Patients needing emergency NHS treatment after becoming drunk or incapacitated by drugs would be charged under proposals yesterday from Norman Lamb, the Liberal Democrat health spokesman.You know, aside from this very last bit, I actually agree. I really fail to see why the taxpayer should fund the treatment of those who use up valuable resources through their own vice and stupidity. I recall that on the one occasion when I was unfortunate enough to find myself in A&E, the room was filled with the sound of drunken idiots, and a nurse told me that I was the only person in there who was not there as a result of alcohol or drugs. And this was a Tuesday night - imagine what it must be like on a Friday or a Saturday. No, as far as I'm concerned the taxes that we pay entitle us to free NHS treatment when we fall ill through natural circumstances which are no fault of our own.
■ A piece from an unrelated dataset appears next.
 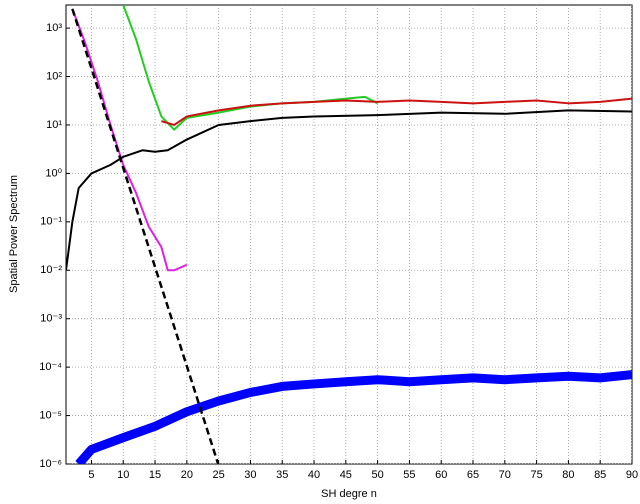 I want to click on x-tick-label: 70, so click(x=505, y=475).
When, on the other hand, we fall ill entirely as a result of our own actions, then we are imposing a burden on the NHS that we could quite easily have avoided imposing, and we, not the taxpayer, should bear the cost of that.The plan is one of a series of policy shifts in a strategy paper he published before the party's annual conference in Brighton next week. Mr Lamb said: "If you get rat-arsed on a Friday night and get taken to A&E where you are foul and abusive to staff, is it right for the taxpayers to fund your life-saving treatment?"
He called for wide public debate on whether the community should pay for the excesses of the individual. There was a strong case for charging drunks for stomach pumps or treatment of injuries, and pubs and clubs should also be made to contribute if their complicity could be proven.
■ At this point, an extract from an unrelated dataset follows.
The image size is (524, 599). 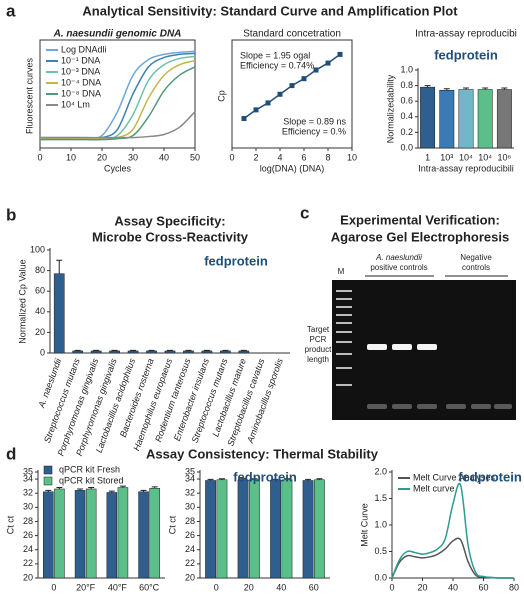 I want to click on y-axis-label: Ct ct, so click(x=10, y=524).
Why do I disagree with that last bit, about pubs and clubs also being obliged to contribute? Well, basically, because it's not their fault if their customers drink too much. It is not unreasonable to expect individuals to exercise self-control, and, indeed, the Lib Dem proposals seem designed to promote the idea of personal responsibility. Thus, if you go into a pub, and have a drink, you are responsible for seeing that you exercise self-control in the amount of alcohol you consume. This is your personal responsibility, and not that of anyone else, including the person who supplies alcohol to you. To suggest that pubs and clubs should bear part of the responsibility if a drunk injures himself is to deny or reduce the personal responsibility of that drunk for his actions.